Saturday, October 24, 2009

More Progress on the Singer

This is the stuff. Cal found some at Sanel Auto Parts.

Here is what it does. The directions on the package say to avoid contact with the skin, but at $12 a tube I would apply the stuff with my tongue sooner than waste any of it on a rag. I did start using a rag, but only after I had spread polish with my fingers. Once a small section of the rag was well charged with polish I used it to spread subsequent applications.

A hubcupine!

Commencing to hook up the spokes.

Wheel builder style: hub label visible through the valve hole. All labels read to the right.

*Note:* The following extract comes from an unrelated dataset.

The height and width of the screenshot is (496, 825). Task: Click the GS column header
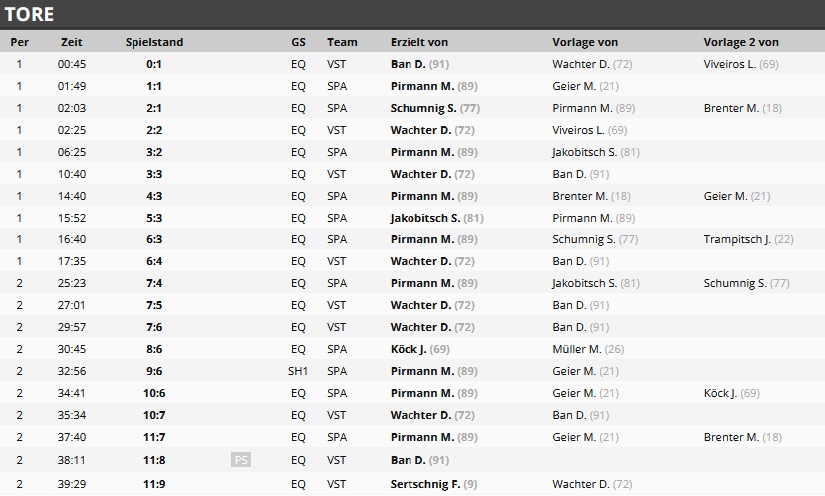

The TA crank, après Simichrome.

The bike is all in pieces at the moment, but those parts are nearly ready to merge back into a whole machine.

4 comments:

Steve A said...

"Through the valve hole all labels read to the right." That should be up there with "rightie tighty, lefty loosey." I'll never have to look it up again now.

2whls3spds said...

Love Simichrome, that stuff has only been around forever. I vaguely recall my dad polishing Jaguar parts with it back in the 60's. For mail order people like me (I have no other option), Velo-Orange stocks it.

Aaron

kfg said...

The most reliable over the counter source for Simichrome is a custom Harley/Chopper shop. I've haven't seen one yet that didn't have the stuff right ON the counter; those dudes go through a lot of it.

Steve A said...

For aluminum, I use "Mother's" aluminum polish. I use Simichrome mostly on chrome. Mostly on Jaguar chrome.